7 de octubre de 2013

La Magdalena de Proust

"Me parece muy razonable la creencia celta de que las almas de aquellos que hemos perdido quedan cautivas en algún ser inferior, en un animal un vegetal, una cosa inanimada, perdidos efectivamente para nosotros hasta el día, que para muchos nunca habrá de llegar, en que pasamos junto al árbol, que entramos en posesión del objeto que las aprisiona. Entonces se estremecen, nos llaman y, en cuanto las reconocemos, cesa el hechizo. Liberadas por nosotros, han vencido a la muerte y vuelven a vivir entre nosotros.
Lo mismo pasa con nuestro pasado. Es tiempo perdido procurar evocarlo, todos los esfuerzos de nuestra inteligencia son inútiles. Está oculto lejos de su dominio y de su alcance, en algún objeto material (en la sensación que puede darnos ese objeto material), que no sospechamos. Depende del azar que encontremos ese objeto antes de morir, o que no lo encontremos.
Hacía ya muchos años que, de Combray, todo lo que no fuera el teatro y el drama de acostarme ya no existía para mí, cuando un día de invierno, al regresar a casa, mi madre, al ver que tenía frío, me propuso que tomara, contra mi costumbre, un poco de té. Me negué primero y luego, no se por qué, cedí. Ella mandó a buscar uno de esos bollitos cortos y rollizos llamados "magdalenas", que parecen haber sido moldeados en la valva ranurada de una concha de peregrino. Y luego, maquinalmente, abrumado por el pesado día y la perspectiva de una triste mañana, llevé a mis labios una cucharada de té, en el que había dejado ablandarse un trozo de bizcocho. Y en el instante mismo en que el sorbo mezclado con las migas del bizcocho tocó mi paladar, me estremecí, atento a algo extraordinario que pasaba en mí. Un placer delicioso me había invadido, aislado, sin noción de lo que lo había causado. Y este placer había vuelto indiferentes las vicisitudes de la vida, inofensivos sus desastres, ilusoria su brevedad, del mismo modo que opera el amor, llenándome de una esencia preciosa: o, mejor dicho, esa esencia no estaba en mí, era yo mismo. Cesé de sentirme mediocre, contingente, mortal. ¿De dónde provenía esa poderosa alegría? Sentí que estaba ligada al sabor del té y del bizcocho, pero lo sobrepasaba infinitamente, no debía ser de la misma naturaleza. ¿De dónde venía? ¿Qué significaba? ¿Cómo apresarla? Bebí un segundo sorbo y no encontré más que en el primero; un tercero, que me dio un poco menos que el segundo. Era el momento de detenerse: la virtud del brebaje parecía disminuir.
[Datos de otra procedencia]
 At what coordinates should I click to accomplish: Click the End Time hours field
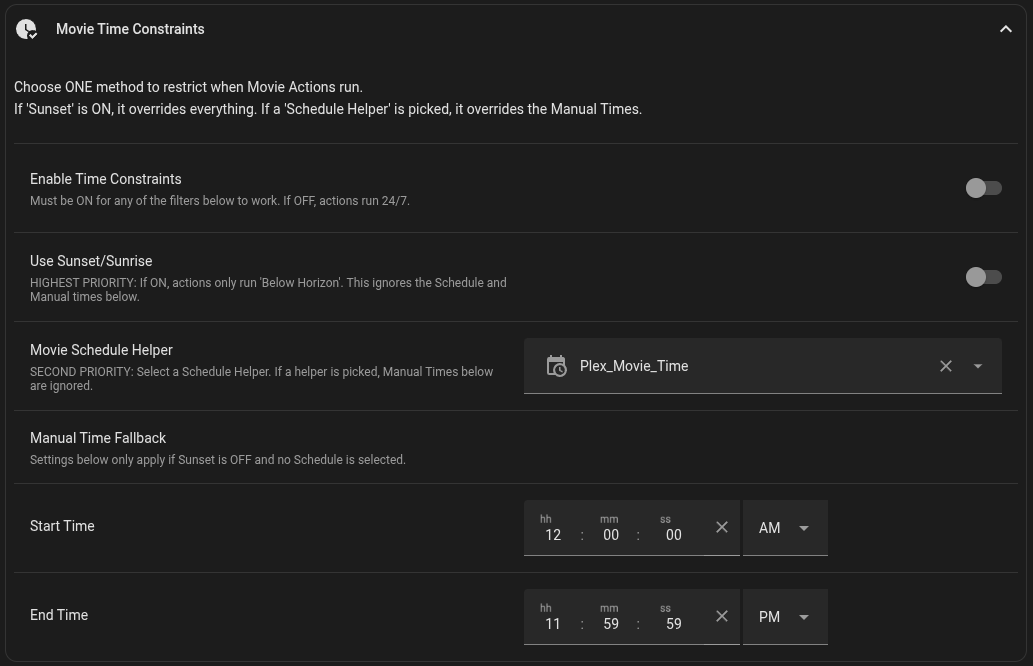[553, 623]
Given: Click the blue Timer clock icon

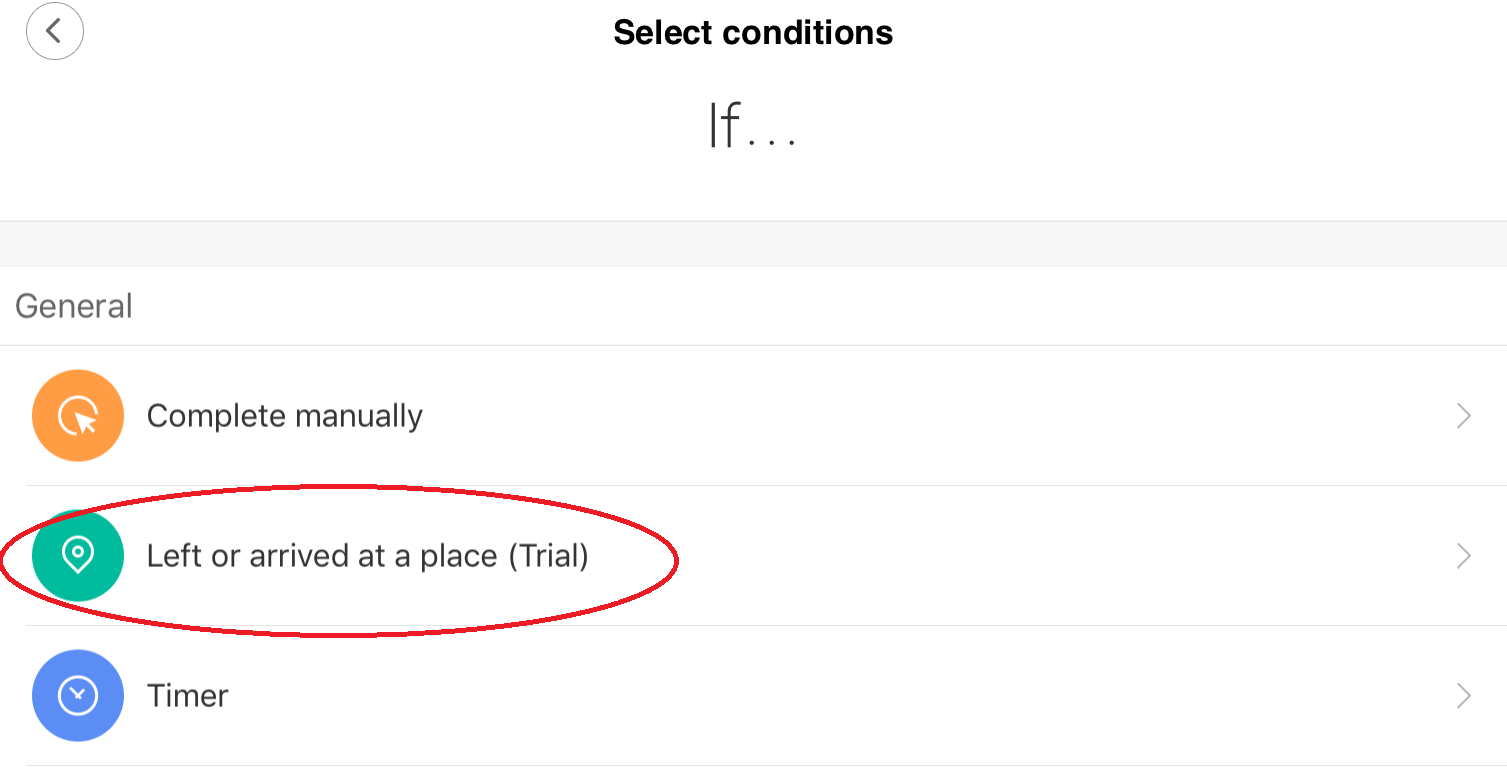Looking at the screenshot, I should (x=78, y=696).
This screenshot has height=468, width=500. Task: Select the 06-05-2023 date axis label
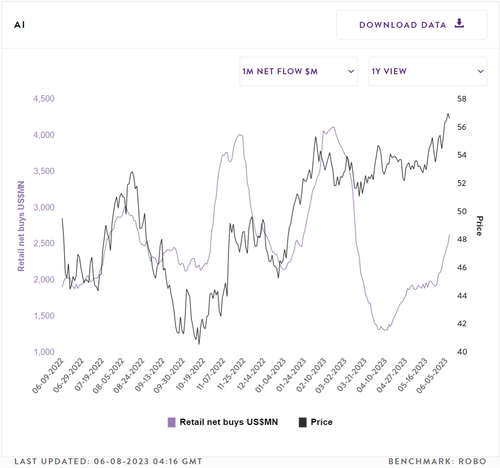pyautogui.click(x=432, y=375)
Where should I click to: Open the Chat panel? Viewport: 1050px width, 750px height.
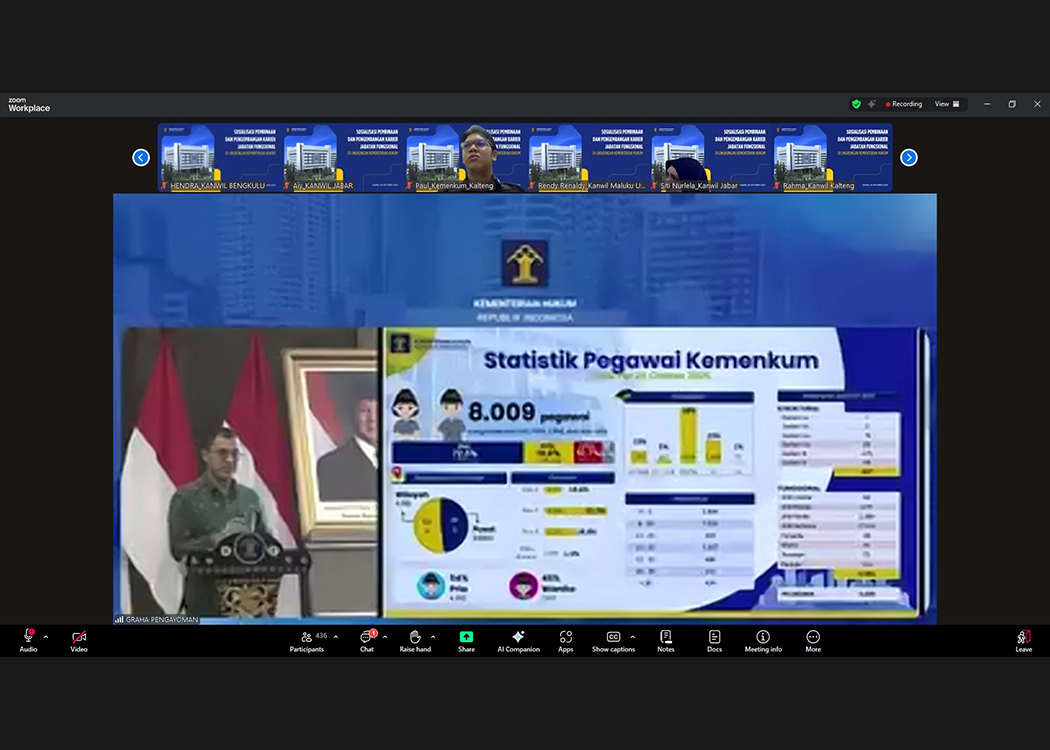367,641
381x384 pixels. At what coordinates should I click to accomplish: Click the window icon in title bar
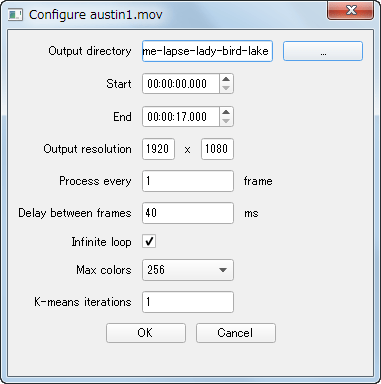point(15,15)
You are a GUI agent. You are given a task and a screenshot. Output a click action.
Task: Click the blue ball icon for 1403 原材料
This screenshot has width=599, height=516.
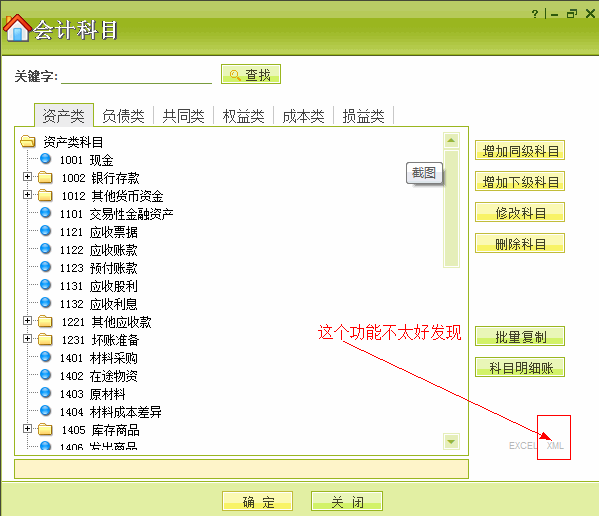point(45,392)
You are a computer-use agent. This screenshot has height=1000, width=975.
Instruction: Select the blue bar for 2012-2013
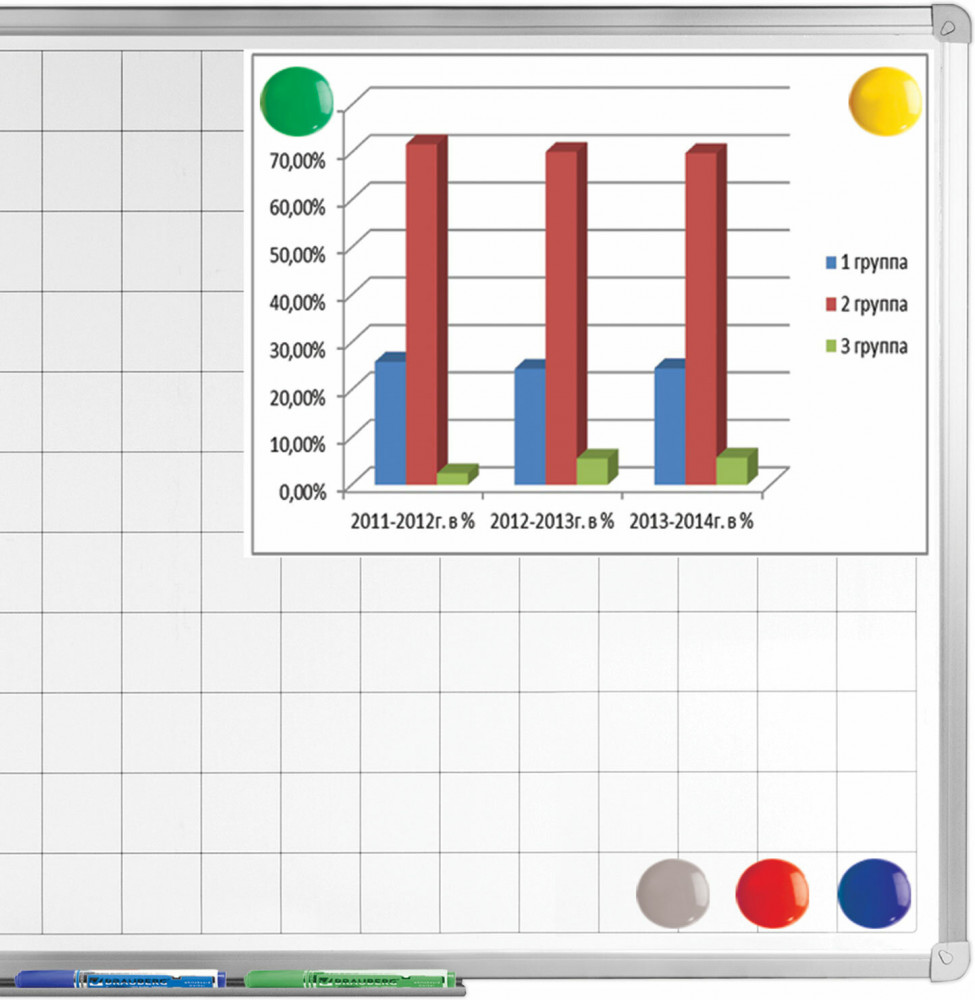tap(530, 427)
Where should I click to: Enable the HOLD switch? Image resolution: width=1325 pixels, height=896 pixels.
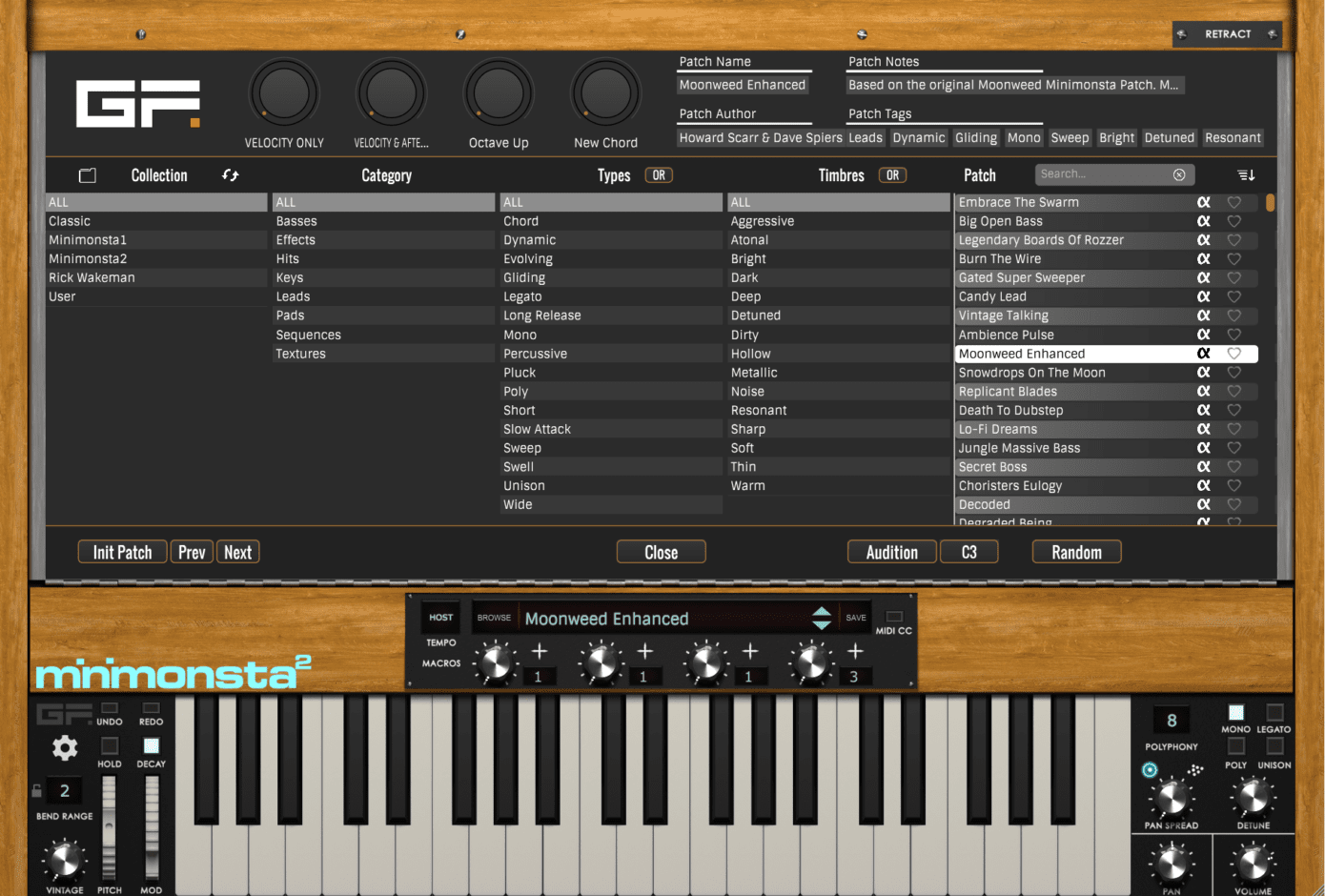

Estaba claro que la verdad que yo buscaba no estaba en él, sino en mí. Él la había despertado, pero no la conocía, y no podía más que repetir indefinidamente, cada vez con menos fuerza, ese mismo testimonio que yo no sabía interpretar, y que al menos quería poder interrogar y encontrar intacto, a mi disposición, en seguida, para llegar a un esclarecimiento decisivo. Dejé la taza y me volví hacia mi alma. Era ella quien debía descubrir la verdad. Pero, ¿cómo? Hay grave incertidumbre todas las veces que el alma se siente sobrepasada por sí misma; cuando ella, la investigadora, es la comarca oscura en la que hay que buscar y en la cual todo su equipaje no le servirá de nada. ¿Buscar? No sólo eso: crear. El alma está frente a algo que todavía no es y a lo que sólo ella puede realizar, hacer entrar después en su luz.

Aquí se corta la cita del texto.